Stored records
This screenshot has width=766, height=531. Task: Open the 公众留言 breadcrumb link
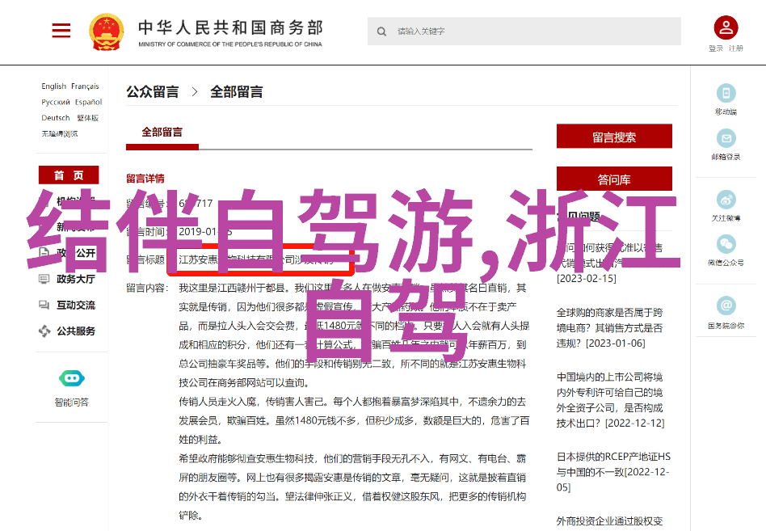tap(153, 92)
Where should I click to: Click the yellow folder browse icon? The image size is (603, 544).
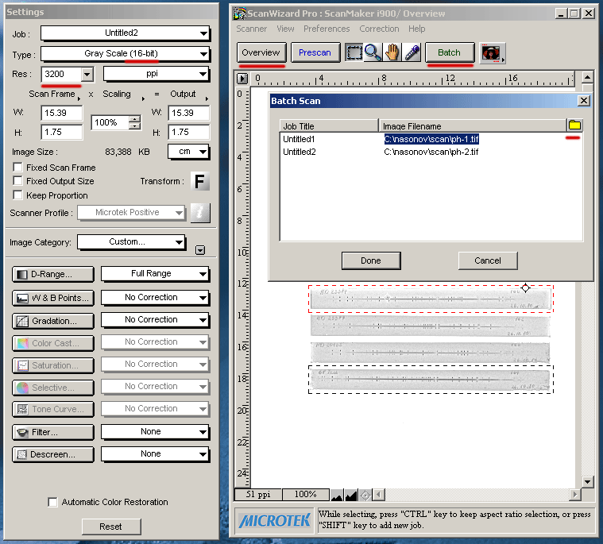(x=574, y=125)
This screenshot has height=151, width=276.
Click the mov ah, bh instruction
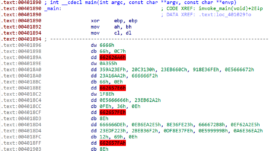(111, 27)
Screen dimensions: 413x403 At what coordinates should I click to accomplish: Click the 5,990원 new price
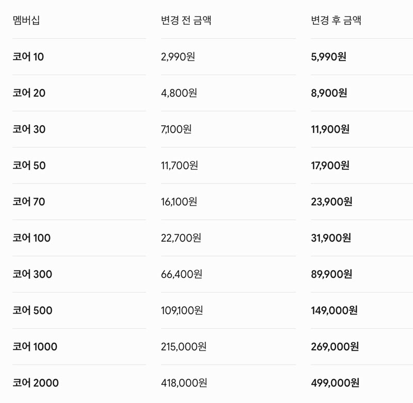(328, 57)
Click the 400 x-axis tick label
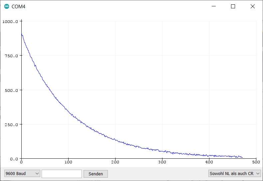Viewport: 263px width, 181px height. (209, 163)
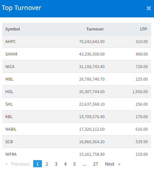Open the AHPC symbol row
The width and height of the screenshot is (154, 173).
pyautogui.click(x=11, y=42)
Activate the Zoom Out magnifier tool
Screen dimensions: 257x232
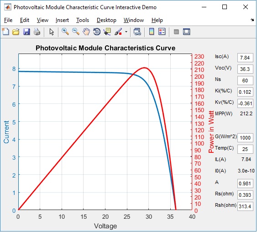coord(76,32)
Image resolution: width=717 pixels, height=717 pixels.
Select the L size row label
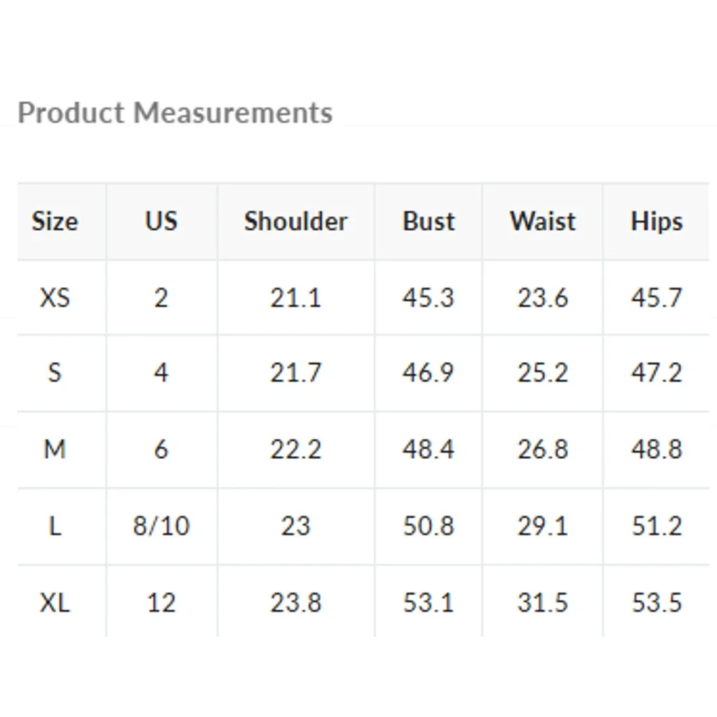[x=55, y=526]
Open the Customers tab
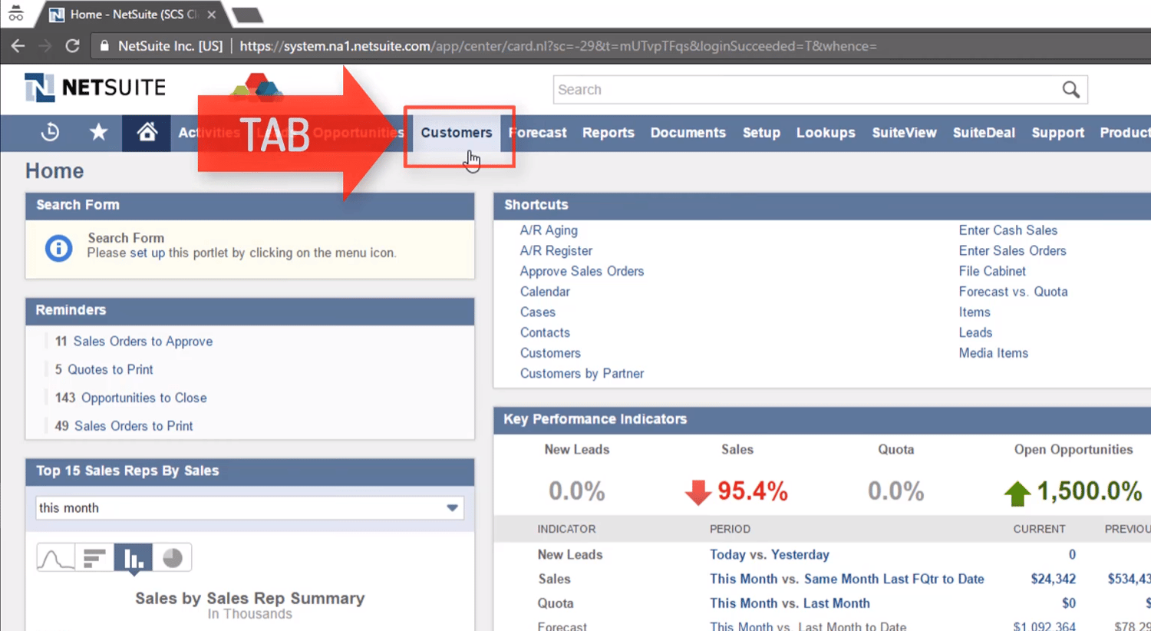 pyautogui.click(x=457, y=132)
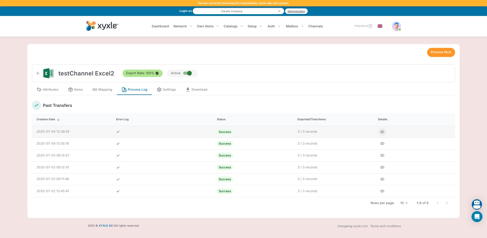The width and height of the screenshot is (487, 238).
Task: Open the Settings tab
Action: tap(166, 90)
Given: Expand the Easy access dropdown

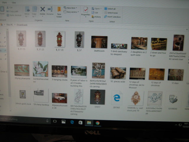Looking at the screenshot, I should [71, 12].
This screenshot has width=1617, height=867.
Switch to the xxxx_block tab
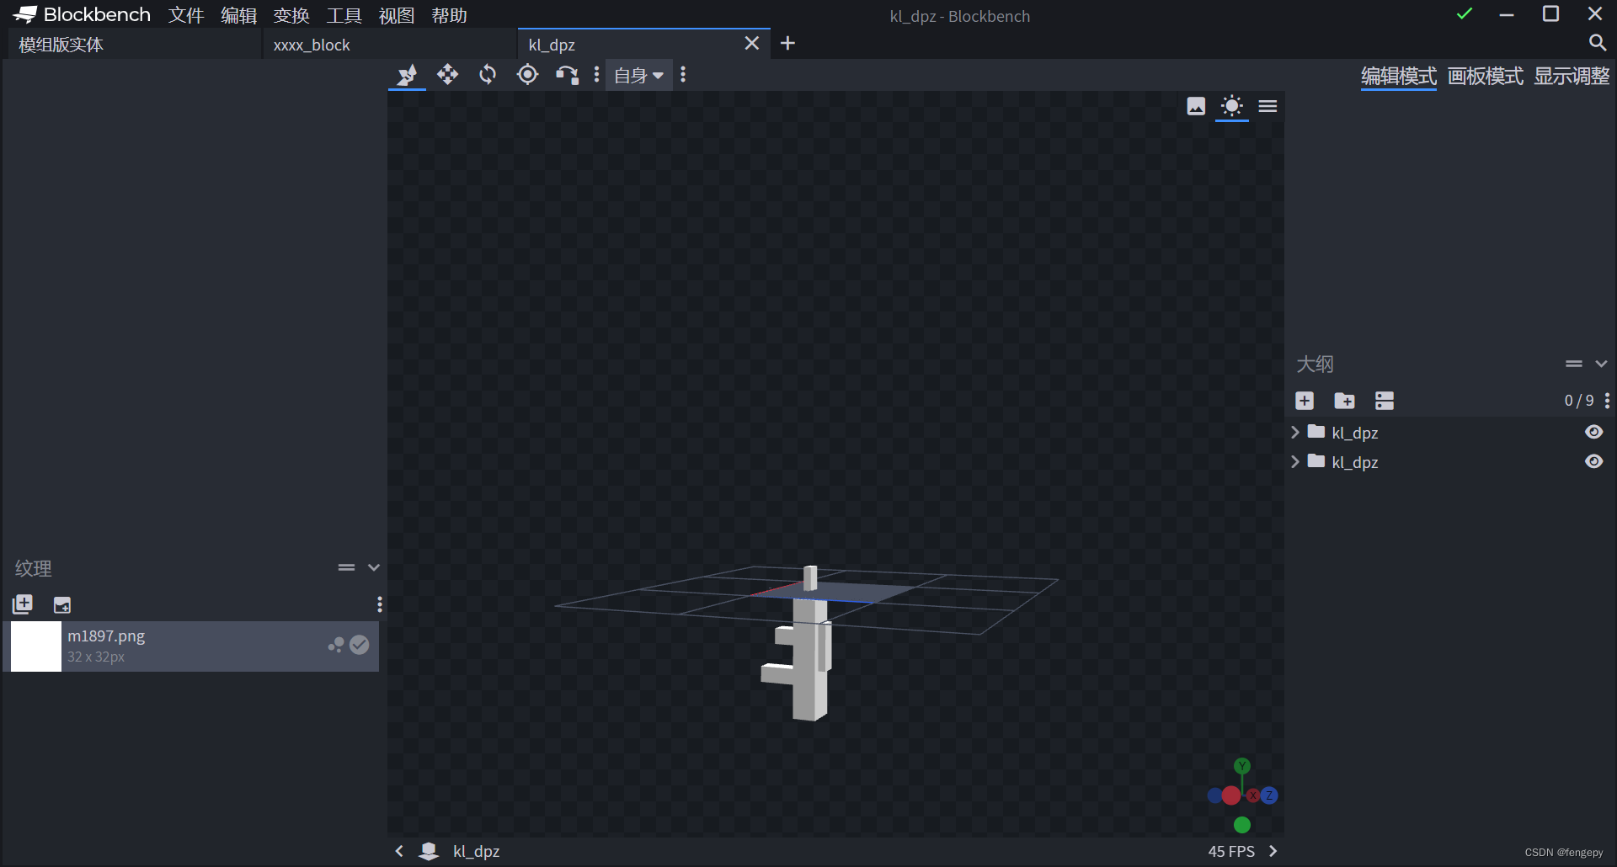[312, 45]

### ACTIVITY:
Pictures aside, set down the lines from the one containing "Activate the Zoom Out magnifier tool" through the end of the records above, exactly and only those.

### ANSWER:
Activate the Zoom Out magnifier tool
Screen dimensions: 257x232
coord(76,32)
Image resolution: width=717 pixels, height=717 pixels.
Select the L size row label
[x=55, y=526]
Open the Customers tab
 pyautogui.click(x=457, y=132)
The width and height of the screenshot is (487, 238).
Task: Open the Settings tab
Action: tap(166, 90)
Given: Expand the Easy access dropdown

Looking at the screenshot, I should [71, 12].
This screenshot has width=1617, height=867.
Switch to the xxxx_block tab
[312, 45]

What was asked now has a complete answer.